Interrogado sobre a importância artística em levantar esse tema para a comunidade, Leandro destaca que sua pretensão é

“propor para a Mangueira coisas com que ela se identifique e coisas que façam com que a escola assuma o seu papel de protagonista em assuntos eminentemente populares. Eu acho que este é o papel da Mangueira. Acho que é importante para ela a hipervalorização de suas tradições. Isto aconteceu em 2018 com o carnaval, que é a força que coloca a Mangueira numa posição de destaque absoluto, internacionalmente conhecida; e vai acontecer neste enredo de 2019, que fala da representatividade popular. O que pode ser mais importante para essas pessoas que uma representatividade pobre e negra na história do Brasil? Não tenho interesse em ser herói de nada, mas tenho interesse em contribuir para despertar uma consciência na comunidade que eu represento.
Desde o princípio eu tenho a preocupação de fazer do meu enredo uma aula de história, inclusive para os desprovidos do conhecimento escolar. O meu carnaval representa uma arma contra a falta de acesso que as pessoas da comunidade tem.”

O impacto do trabalho do carnavalesco na comunidade é visível. A força com que os mangueirenses abraçam seus temas e argumentos é admirável e desejável por qualquer agremiação. Uma energia que ele atribui ao fato de buscar “imbuir em seus enredos uma força intelectual que aquelas pessoas nem sabem que tem, mas que é urgente para elas saberem e cantarem. Quando eu proponho defender a história da cor da pele que elas carregam, aquilo é urgente, toca o coração de forma imediata”.

“Eu recebo diariamente gente lá do morro que descobriu quem era o Dragão do Mar, quem era Luísa Mahin, o porquê da menção a Dandara. Descobriram isso ouvindo o samba da Mangueira ou porque escutaram em uma entrevista e foram buscar quem eram esses personagens.”

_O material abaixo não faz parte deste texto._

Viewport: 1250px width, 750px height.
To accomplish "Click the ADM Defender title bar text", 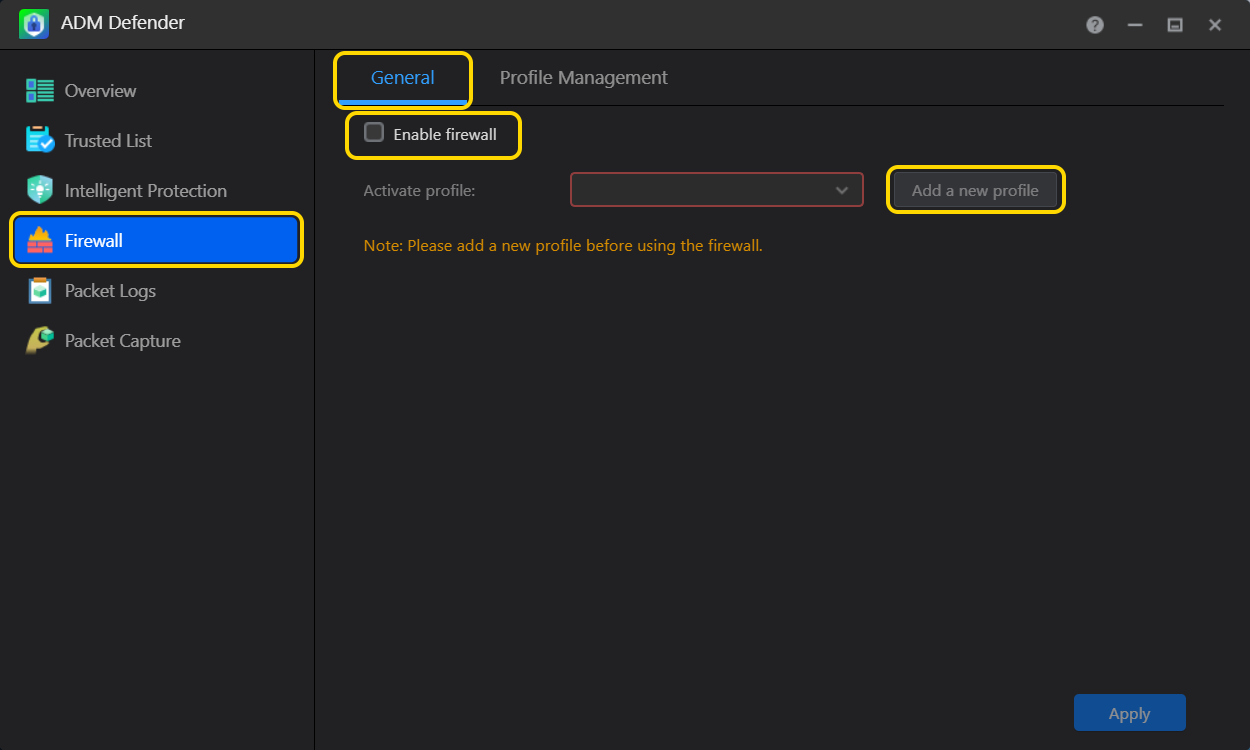I will pos(123,23).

O samba, aliás, tem vida própria. Com uma métrica diferenciada –curta e direta—, e uma letra de tirar o fôlego, tem garantido uma energia extra na quadra e nas ruas, vez que tem sido executado por blocos e músicos espalhados pela cidade. A referência à vereadora assassinada, Marielle Franco, faz com que muita gente utilize a canção para extravazar um grito preso na garganta. Sobre ele, Leandro Vieira não economiza elogios, nem esconde ter sido o seu favorito desde o início da disputa:

“Nós estamos em uma escola de samba. O protagonismo é do samba. Pena que nos últimos anos não tem sido assim. Ver uma comunidade como a Mangueira cantando ‘Brasil o teu nome é Dandara e tua cara é de Cariri’, é lindo!”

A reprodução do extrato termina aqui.